=== Textauszug ===

Ein wichtiges Projekt ist in diesem Zusammenhang zweifelsohne der sächsische Teil des Lutherweges, dessen Eröffnung bereits im September 2011 und Freigabe im Jahr 2013 stattfinden sollen. Doch wie werden die Städte an diesem Lutherweg unterstützt, um zum Beispiel EUFördermittel oder auch Bundesmittel abrufen zu können und zu kofinanzieren? Was ist mit Eilenburg, Grimma, Leipzig, Kloster Nimbschen oder Gut Zöllsdorf? Bekommen die Kommunen Unterstützung nach Ihrem Antrag?

Ich werde sehr skeptisch, wenn in einem Antrag der Koalition der Hinweis wie unter Punkt 3 steht, „dass die vom Freistaat Sachsen finanzierten Institutionen im Kulturbereich das Reformationsjubiläum und die diesbezügliche kulturelle Bildung im Rahmen ihres Budgets und bei ihren Programmplanungen mit berücksichtigen“. „Im Rahmen ihres Budgets“ heißt, es gibt offenbar keine zusätzlichen Mittel, zum Beispiel für die Staatlichen Kunstsammlungen, um dieses große Ereignis zur Realisierung bedeutender Ausstellungen, zum Beispiel in Torgau, zu unterstützen.

Das größte Problem scheint mir – das hat Herr Tippelt in seinem Redebeitrag deutlich gemacht – bei der touristischen Vermarktung zu liegen, wobei ich den Eindruck von Annekathrin Giegengack gut verstehen kann: Wenn es sich darauf beschränkt, dann sind wir arm dran. Luther würde das sicherlich nicht gefallen.

(Beifall bei der SPD und des Abg. Klaus Tischendorf, DIE LINKE)

Dennoch bin ich gespannt auf den Bericht, denn als eines der wenigen Ministerien hat das SMWA keine Mittel für die Reformationsdekade in den Haushalt 2011 und 2012 eingestellt.

Meine sehr geehrten Damen und Herren von der Koalition, der Antrag wirft mehr Fragen auf, als er momentan Antworten gibt. Wir werden ihm dennoch zustimmen, da er zumindest mehr Transparenz schafft und vielleicht die Vorbereitung dieses gemeinsamen gesellschaftlichen Großereignisses voranbringt.

Vielen Dank.

(Beifall bei der SPD und den LINKEN)

Die Fraktion GRÜNE, bitte; Frau Abg. Giegengack.

Sehr geehrte Frau Präsidentin! Meine sehr verehrten Damen und Herren! Globalisierung, Pluralismus, Individualisierung sind die Schlagworte unserer heutigen Zeit. Doch so autonom und individuell sich jeder Einzelne von uns fühlen mag, wir Menschen erfinden uns nicht unentwegt neu.

=== Rohdaten ===

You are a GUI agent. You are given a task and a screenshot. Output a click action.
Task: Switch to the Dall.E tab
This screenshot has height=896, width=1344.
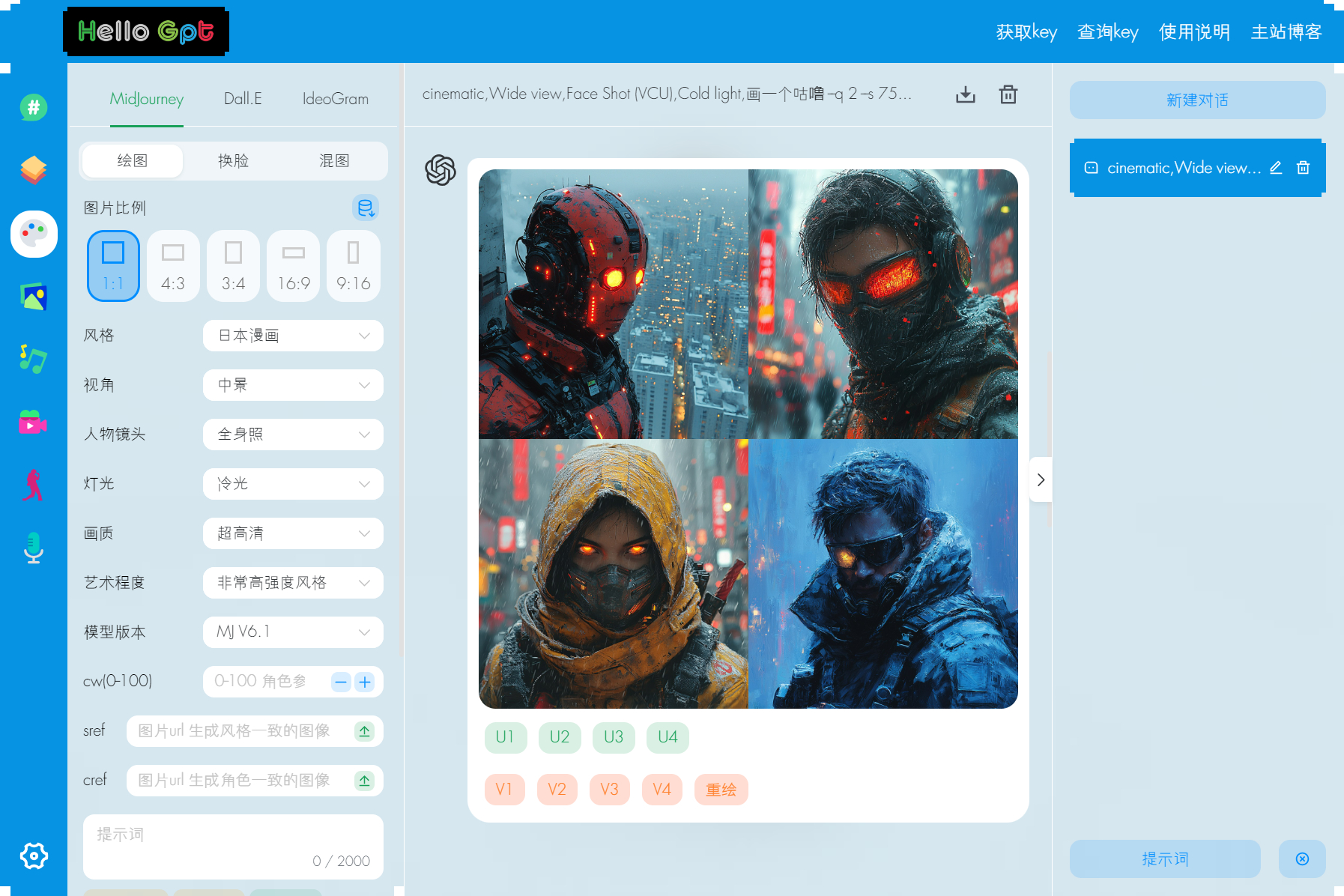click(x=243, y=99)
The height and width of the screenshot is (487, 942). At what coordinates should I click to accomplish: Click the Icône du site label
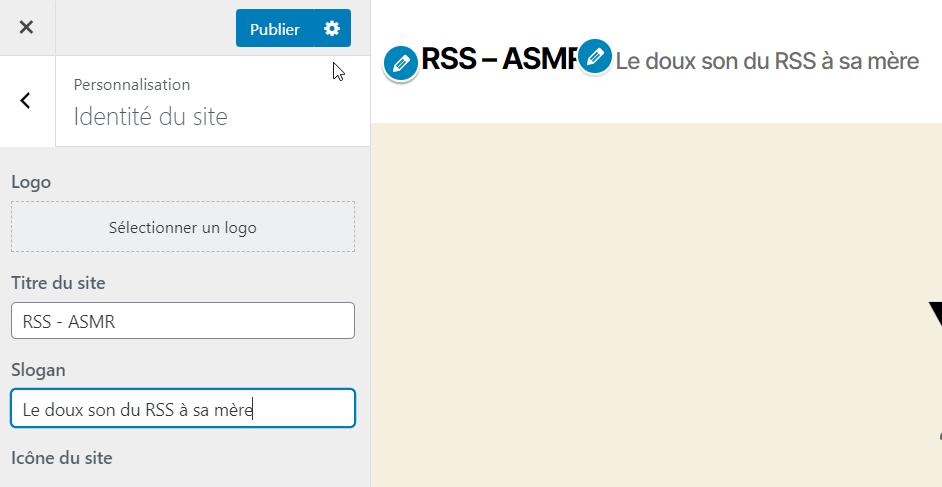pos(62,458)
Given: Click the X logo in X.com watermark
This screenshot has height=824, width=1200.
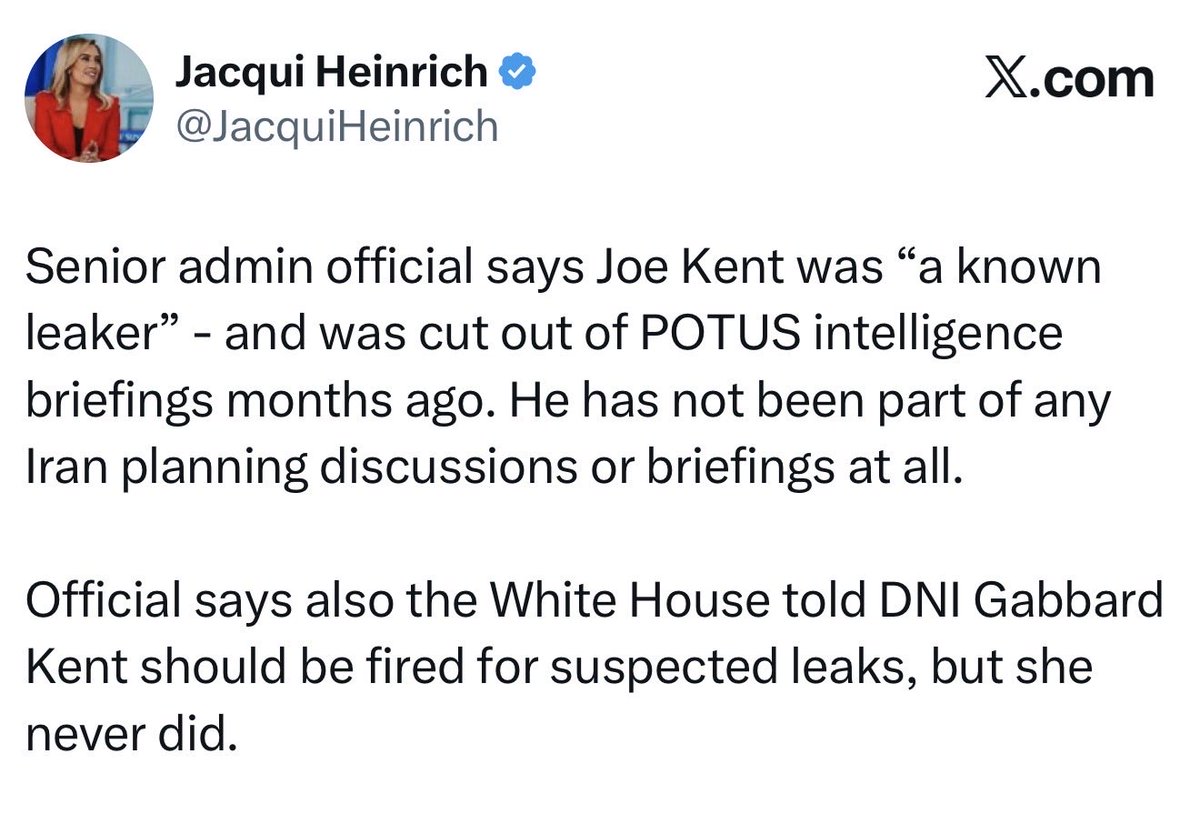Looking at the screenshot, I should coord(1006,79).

===
=== Rohdaten ===

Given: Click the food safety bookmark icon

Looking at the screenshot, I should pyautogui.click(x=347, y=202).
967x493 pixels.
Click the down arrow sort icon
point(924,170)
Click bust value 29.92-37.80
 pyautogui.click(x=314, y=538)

===
=== Rohdaten ===

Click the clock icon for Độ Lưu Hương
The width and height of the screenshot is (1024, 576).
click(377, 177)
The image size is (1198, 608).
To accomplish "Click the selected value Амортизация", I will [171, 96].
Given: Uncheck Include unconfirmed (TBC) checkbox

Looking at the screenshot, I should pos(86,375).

===

● Zu bearbeiten
#1 Fassen Sie den Absatz im Textauszug, der mit „Ich werde sehr skeptisch“ beginnt, als kurze Stichpunktliste zusammen und behalten Sie seine wesentlichen Aussagen bei.
#2 Wann sollen laut Textauszug die Eröffnung und die Freigabe des sächsischen Teils des Lutherweges stattfinden?
Das Material hat keinen Bezug zum Textauszug.

● Antworten
#1
- Punkt 3 des Koalitionsantrags sieht vor, dass die vom Freistaat Sachsen finanzierten Kulturinstitutionen das Reformationsjubiläum und die kulturelle Bildung dazu im Rahmen ihres Budgets und ihrer Programmplanung berücksichtigen.
- Dieser Hinweis ruft Skepsis hervor.
- „Im Rahmen ihres Budgets“ heißt offenbar, dass es keine zusätzlichen Mittel gibt, etwa für die Staatlichen Kunstsammlungen, um bedeutende Ausstellungen wie in Torgau zu unterstützen.

#2 Die Eröffnung soll im September 2011 und die Freigabe im Jahr 2013 stattfinden.